The New York Times closed its international edition in 1967, taking a third share in owning the New York Herald’s European edition alongside The Washington Post. They eventually split ownership of the paper, which the Times later wrested from its partner, Susan Paterno wrote in AJR in 2006:

During negotiations with Post executives in fall ’02, [Times Publisher Arthur] Sulzberger offered [Washington Post Co. Chairman Don] Graham a Hobson’s choice: Sell the Post’s 50 percent or the Times would launch its own international edition and withhold “further flows of cash to the IHT,” United Press International reported. In October, Graham capitulated.
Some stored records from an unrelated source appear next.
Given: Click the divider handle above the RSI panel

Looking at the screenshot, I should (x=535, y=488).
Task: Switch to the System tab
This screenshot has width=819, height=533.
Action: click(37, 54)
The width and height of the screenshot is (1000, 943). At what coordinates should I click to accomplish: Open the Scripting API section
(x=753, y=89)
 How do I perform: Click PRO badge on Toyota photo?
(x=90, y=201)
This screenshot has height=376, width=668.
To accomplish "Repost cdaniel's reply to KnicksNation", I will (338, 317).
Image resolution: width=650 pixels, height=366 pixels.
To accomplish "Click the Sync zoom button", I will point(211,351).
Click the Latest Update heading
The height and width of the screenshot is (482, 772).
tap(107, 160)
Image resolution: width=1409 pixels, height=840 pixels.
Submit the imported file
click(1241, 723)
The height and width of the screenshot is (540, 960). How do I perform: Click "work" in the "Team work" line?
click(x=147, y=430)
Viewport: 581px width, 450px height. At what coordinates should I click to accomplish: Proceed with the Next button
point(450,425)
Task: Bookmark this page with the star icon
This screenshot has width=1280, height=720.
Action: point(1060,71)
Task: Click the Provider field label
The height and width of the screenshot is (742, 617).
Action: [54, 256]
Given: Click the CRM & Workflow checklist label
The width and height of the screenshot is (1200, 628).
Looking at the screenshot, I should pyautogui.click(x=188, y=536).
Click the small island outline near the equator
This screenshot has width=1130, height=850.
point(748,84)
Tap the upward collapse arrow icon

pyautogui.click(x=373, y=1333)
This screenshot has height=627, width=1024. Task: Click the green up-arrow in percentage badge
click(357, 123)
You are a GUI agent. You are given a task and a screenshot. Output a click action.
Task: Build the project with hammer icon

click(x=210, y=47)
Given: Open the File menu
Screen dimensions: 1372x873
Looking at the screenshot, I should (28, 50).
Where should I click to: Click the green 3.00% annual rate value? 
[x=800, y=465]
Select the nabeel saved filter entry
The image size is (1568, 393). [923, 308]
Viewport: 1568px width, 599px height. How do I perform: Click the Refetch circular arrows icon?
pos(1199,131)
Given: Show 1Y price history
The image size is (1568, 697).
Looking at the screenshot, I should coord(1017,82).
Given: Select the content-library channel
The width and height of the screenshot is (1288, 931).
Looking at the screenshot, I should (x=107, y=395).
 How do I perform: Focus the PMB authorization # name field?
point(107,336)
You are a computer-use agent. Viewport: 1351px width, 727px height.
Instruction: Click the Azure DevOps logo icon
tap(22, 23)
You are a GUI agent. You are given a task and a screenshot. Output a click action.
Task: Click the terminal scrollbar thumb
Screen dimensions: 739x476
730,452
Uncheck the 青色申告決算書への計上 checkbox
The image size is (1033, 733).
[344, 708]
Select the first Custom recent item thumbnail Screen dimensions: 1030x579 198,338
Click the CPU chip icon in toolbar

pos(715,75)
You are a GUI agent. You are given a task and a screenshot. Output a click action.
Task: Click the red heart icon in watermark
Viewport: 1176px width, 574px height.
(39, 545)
The sale “was made with great reluctance and sadness – and little choice,” he said in a memo to his staff.

An international edition of the New York Times was “one of the options we considered,” Sulzberger told Paterno. The Times planned to change the name in November 2003, former Times Executive Editor Howell Raines wrote in 2004.

Those plans were shelved after my departure, although the Times recently announced that it is expanding the International Herald Tribune while keeping the IHT flag. The stalling of our plans to remake the Times into a global newspaper has been a bitter disappointment to me, as I’m sure it has been to Arthur. The delay will be sold as a matter of fiscal prudence, but it really marks a failure of nerve in regard to investing in the international English-language paper for which we felt the world was ready.

In 2002, James Ledbetter memorably called the Tribune the “duck-billed platypus of the newspaper world.”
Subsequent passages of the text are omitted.